ESSAY ON THE Original Inhabitants of GREAT BRITAIN, CONTINUED.

THE tranquility of Britain perished with Constantine the Great. He was survived by three of his sons, all men of worthless, or of infamous characters. It would be time very, ill employed to notify any particulars of their reigns: let the imperial savages, and one or two of their successors pass by nameless and forgotten. Be it sufficient to say, that the ministers and officers whom they appointed, were their exact representatives; haughty tyrants, bloody inquisitors, and rapacious governors. Britain bore the share of burdens imposed upon her by these task-masters; and her inhabitants, like the Israelites, were fruitful, increased abundantly, and waxed exceedingly mighty: otherwise how could they have withstood the inundation of Picts, Scots, Saxons, and Attacotti, who, in the first year of Valentinian, broke  in at once, though in different places, upon the Roman territories in Britain.

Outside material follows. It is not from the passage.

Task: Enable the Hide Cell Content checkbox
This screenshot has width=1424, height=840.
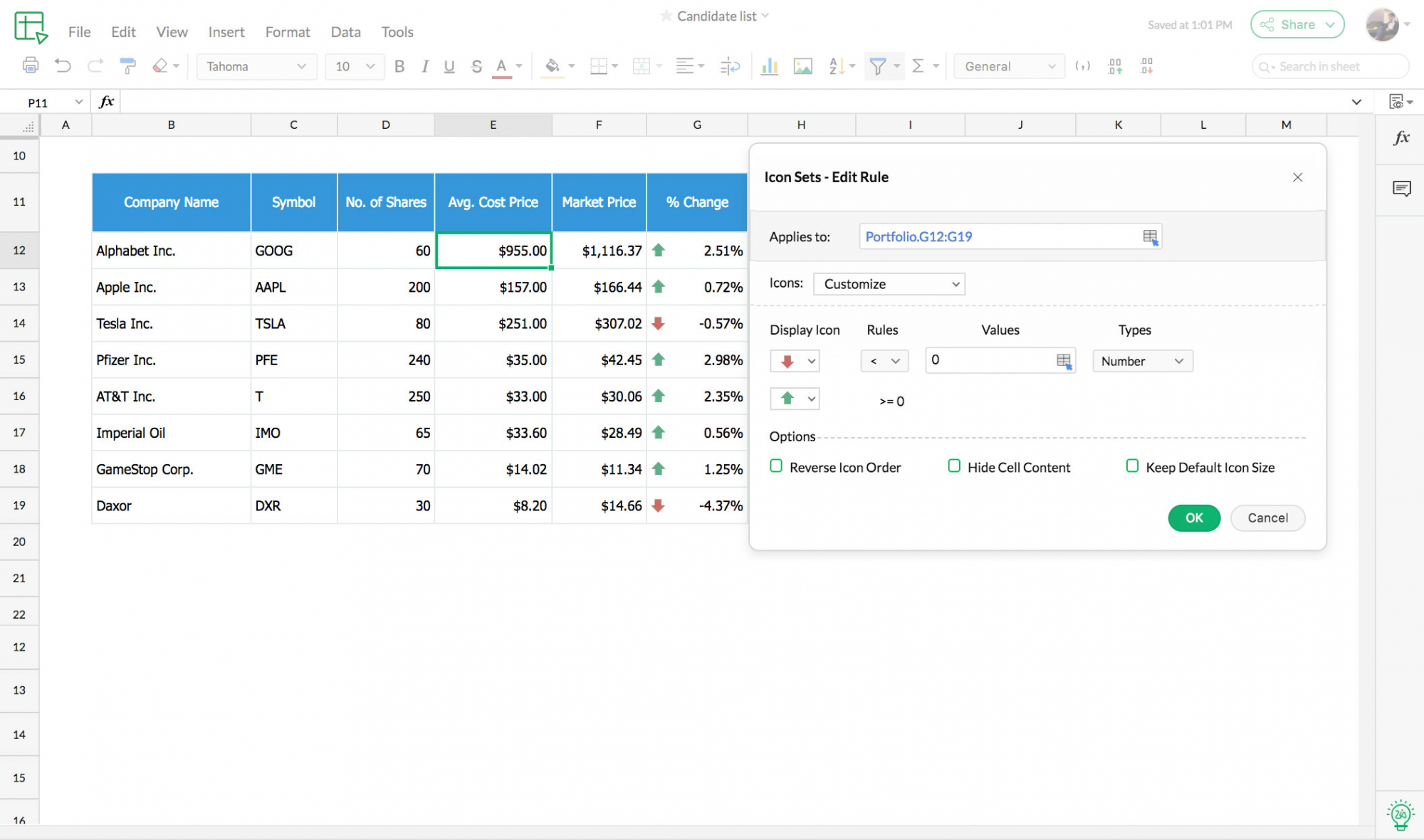Action: coord(951,467)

Historians have not told us in what manner the Britains sustained themselves against such numbers of invaders, till Severus was sent to their relief in the year 368. But neither Severus, nor his successor Jovinus were able to vye with the barbarians, who were now dispersed throughout the whole kingdom, and had made great devastations in the city of London. Valentinian saw an immediate necessity for a reinforcement of troops under the conduct of a veteran and experienced commander: he chose Theodosius, as a man of great experience, and of a most martial character. Theodosius lost no time in executing his commission: he set sail from Boulogne, and landed at Sandwich, with the choicest troops that could be gathered throughout the continent. He marched directly to London, and found the city in the greatest distress. He immediately relieved the metropolis; and, by a division of his army into different parties, surprised the lawless freebooters in several places, and divested them of their plunder, which consisted of captives and herds of cattle. For some time afterwards he chose rather to observe than to molest his adversaries. His caution and sagacity, joined to the force of his arms, at length entirely effected the purposes for which he was deputed into the kingdom. By degrees he drove back the Picts, the Scots, and all the invaders into their own territories: he replaced garrisons to defend the boundaries; he repaired walls, and restored cities; and, at his return to  Rome, he left the island in a state of security and peace. He was attended to the shore by vast numbers of Romans and Britons, all full of expressions of regret and sorrow at his departure. He was received by his imperial master with the most public demonstrations of friendship, gratitude, and affection: honours which he most justly deserved.

The emperor Valentinian died in the year 375. He was succeeded in the western empire by his son Gratianus, a young man addicted to pleasures, resigned to favourites, and in every respect unfit for his dignity. As only chance of birth had made him an emperor, and as nature had given him abilities only for a huntsman, he soon found himself under a necessity of summoning a coadjutor to his assistance. He chose Flavius Magnus Theodosius, the son of the Roman general, who, not many years before, had made so considerable a figure in Britain.

At the time when the emperor Gratianus made this choice, Maximus, a Spaniard by birth, of a very noble family, and an officer of great merit and distinction, was at the head of the Roman army in Britain. He was personally beloved by the soldiers, and had rendered himself much esteemed and revered among the Britons. All his military actions had been planned upon the model of that great general Theodosius, by whom he had been left in Britain, in a high post of command. Soon  afterwards, probably in the order of succession, he became the captain-general of the Roman and British forces. Maximus was of an ambitious temper, and he was much disgusted at the sudden rise of the younger Theodosius. He complained loudly of the injustice which he suffered by the election of any other emperor than himself: he drew his pretensions from his near degree of affinity to Constantine the Great: and his army, without an examination into the truth or falshood of those pretensions, immediately saluted him Caesar, and offered to him their service and obedience.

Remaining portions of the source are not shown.